Those who succumb to their reptilian urges do have a character flaw, and therin lies the problem. 

Once a betrayed spouse is apprised of this character flaw in their supposedly trusted mate, what is there to prevent them from using the fog and chemicals as an excuse to cheat again?

Nothing.


----------



## Sara8 (May 2, 2012)

meson said:


> First, the fog is a description of a state of mind where one is infatuated and detrimentally reprioritizing pre-existing relationships. It is not an excuse merely a description of a state of mind. Second, the fog is real. Just because you haven't experienced it doesn't mean it's not real. It is very real.


Of course everyone has experienced the love fog, when they dated their spouse. 

And, the faithful spouses here understand that that is exactly why YOU DON'T DATE WHILE MARRIED. 

There's a song called addicted to love. 

Yes, some people can get addicted to that new love rush. 

But again, that is why you don't date while married. 

Companionate love can never compare with that new love scenario. And, an affair is not even similar to a real dating situation. There is never anything but fun and sex going on, no real world to intrude. 

As someone else here mentioned. A strong marriage is about love and commitment. 

Commitment means forsaking all others.


----------



## SadandAngry (Aug 24, 2012)

Don't believe you are beholden to your biology? Try not eating or drinking. Try taking psycho active drugs and resisting their effects. Try and get an addict to quit their crutch, be it cocaine, or caffeine, or nicotine, video games, infidelity forums, etc. Yes, people are unbelievably, maddeningly stupid to get addicted, but it happens. They use the crutch to try and fill a void, even to their own detriment. It happens all the time. The addiction can seem to creep up, insidiously, esp when it happens to you. It can be easy to spot, or predict as an observer, but our minds are very good at rationalizing ****, 'I can handle it, this isn't happening to me.'. I do believe this happens to some cheaters, someone starts filling a need they have, that maybe their primary partner has not, and the WS begins to ignore warning signs because the need is strong, and it feels so good to have it met. 
Is this justification? Again no. Does it make it ok? No. Is the person responsible for their choices? Yes. Is the affair inevitable? No, the WS can recognize what's wrong and take steps to stop, but some fail. They don't find the tools or resources they need to stop, they don't realize the danger they are in. Maybe they reach out to people who have no idea what to do, how to help, how to break through 'the fog'. It is sad. It is pathetic. It just is, sometimes, and yes, it ****ing sucks, but still, it is.

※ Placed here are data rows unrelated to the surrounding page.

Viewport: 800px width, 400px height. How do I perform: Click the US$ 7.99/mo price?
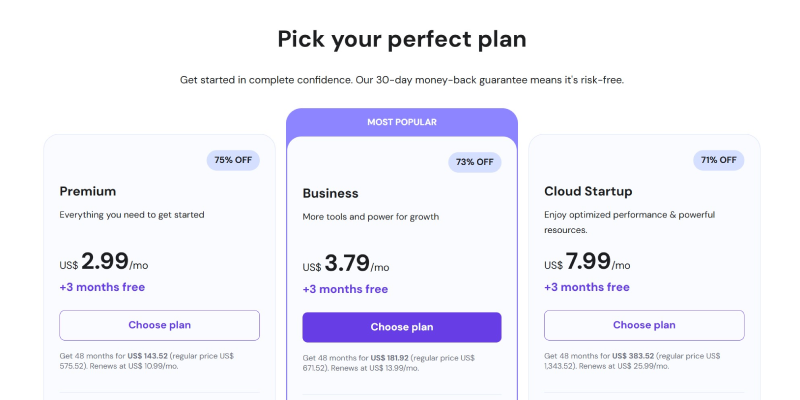(x=587, y=263)

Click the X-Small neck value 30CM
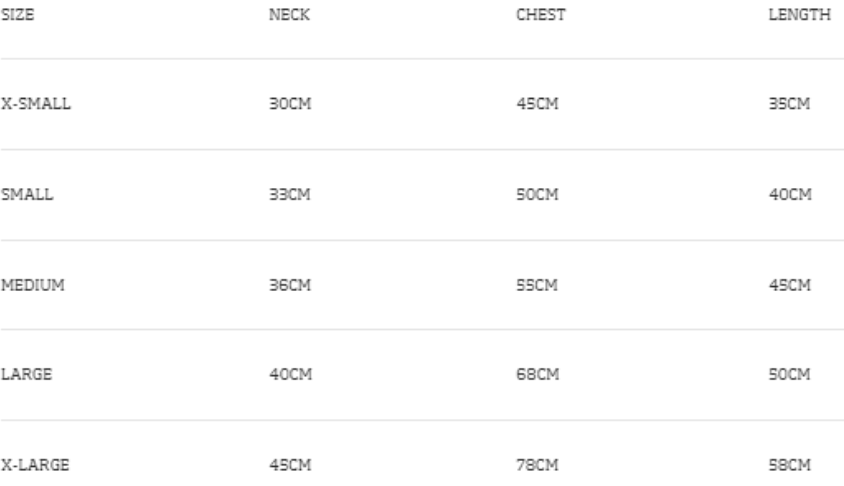coord(290,105)
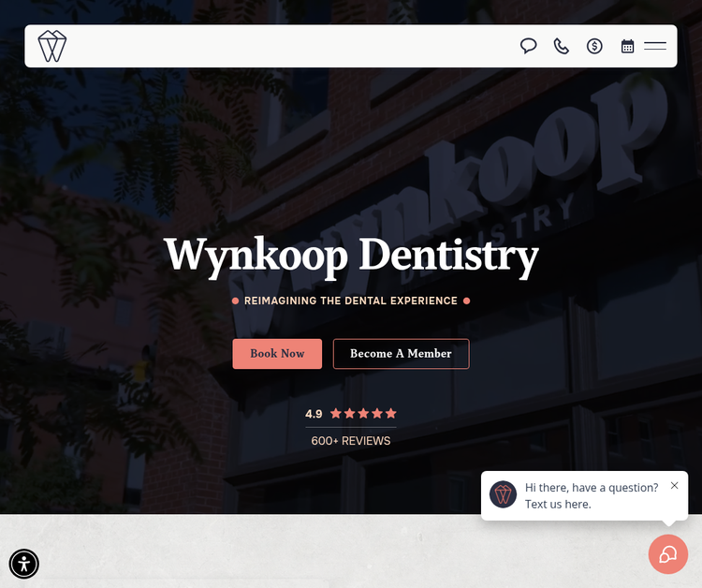Click the chat popup avatar logo
Screen dimensions: 702x588
coord(504,494)
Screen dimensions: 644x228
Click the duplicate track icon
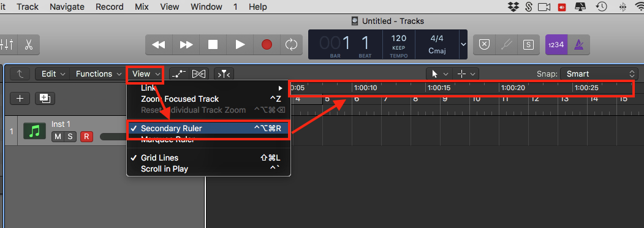[45, 99]
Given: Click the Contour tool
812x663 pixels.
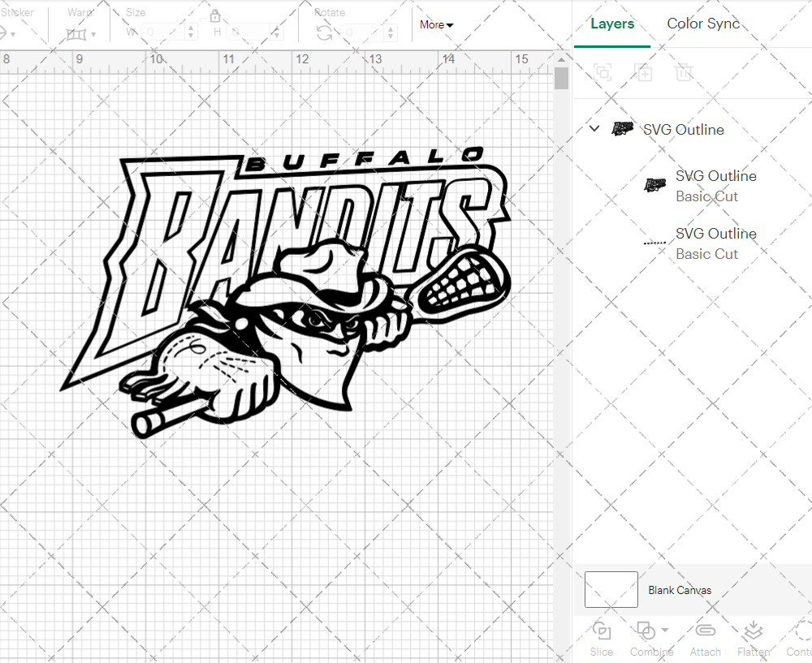Looking at the screenshot, I should (x=797, y=632).
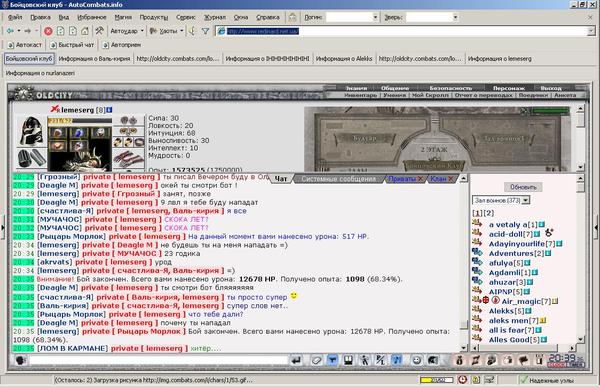Click the red Stop loading icon
The width and height of the screenshot is (600, 387).
tap(48, 31)
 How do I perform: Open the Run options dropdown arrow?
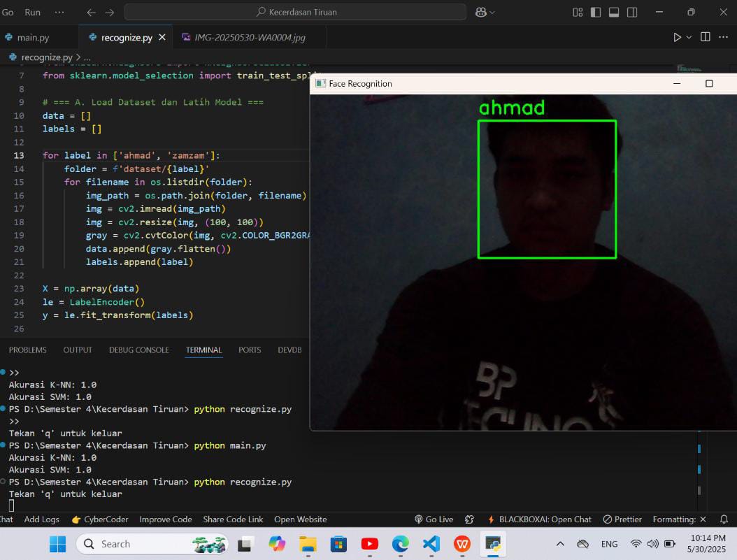click(689, 37)
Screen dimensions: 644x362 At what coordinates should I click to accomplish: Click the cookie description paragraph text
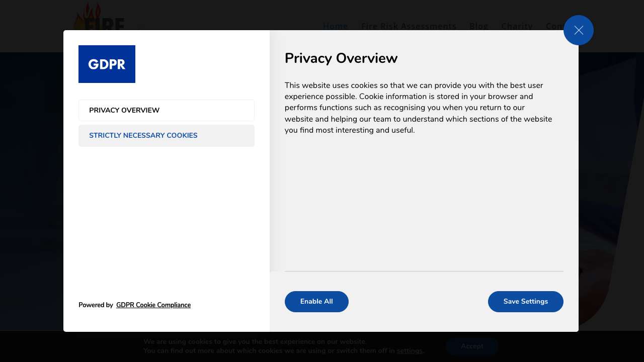point(418,108)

The second chance is based on the WS becoming aware of the weakness they exhibited, of both partners becoming aware of appropriate boundaries, and of danger signs in relationships (both the primary one, and others), and taking steps to keep the relationships healthy.

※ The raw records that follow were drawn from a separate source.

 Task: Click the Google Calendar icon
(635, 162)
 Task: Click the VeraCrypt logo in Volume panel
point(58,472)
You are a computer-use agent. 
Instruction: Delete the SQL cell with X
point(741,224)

Even if the primary relationship ends, both people are going to have to come to terms with their problems, or they will carry on and manifest in subsequent relationships.


----------



## SadandAngry (Aug 24, 2012)

The fog and the chemicals are not an excuse, they are an explanation. Different animals.


----------



## SadandAngry (Aug 24, 2012)

An explanation makes it understandable in some sense, an excuse would make it ok.


----------



## Sara8 (May 2, 2012)

SadandAngry said:


> Don't believe you are beholden to your biology? Try not eating or drinking. Try taking psycho active drugs and resisting their effects. .


Eating or drinking is a survival mechanism, like breathing linked to the reptilian part of the brain at the base of the neck

That part of the brain is the reason why a headless chicken may still be able to run away for awhile, after losing it's poor head. 

The emotional part of the brain is located in the amgydala, way away from the reptilian brain. 

Some reptile like animals can not expereienc emotions like dogs or humans because they do not have a functional amydala. 

Humans do and they also have frontal lobes. 

Frontal lobes are what keep people from doing bad things. 

Some sex offenders continually reoffend after arrested because they have damaged frontal lobes and thus no control over their emotions and behaviors that are negative and harmful to themselves and others.

So yes, if your brain is damaged you may cheat, all the more reason to leave a cheater. If their brain is damaged they will cheat again. If it's not you may have hope, but some types of brain damage are difficult to detect.

As for taking drugs, that's a choice. It's not biology. It's chemistry and it's a choice to use those chemicals knowing they may make you act inappropriately.


----------



## maincourse99 (Aug 15, 2012)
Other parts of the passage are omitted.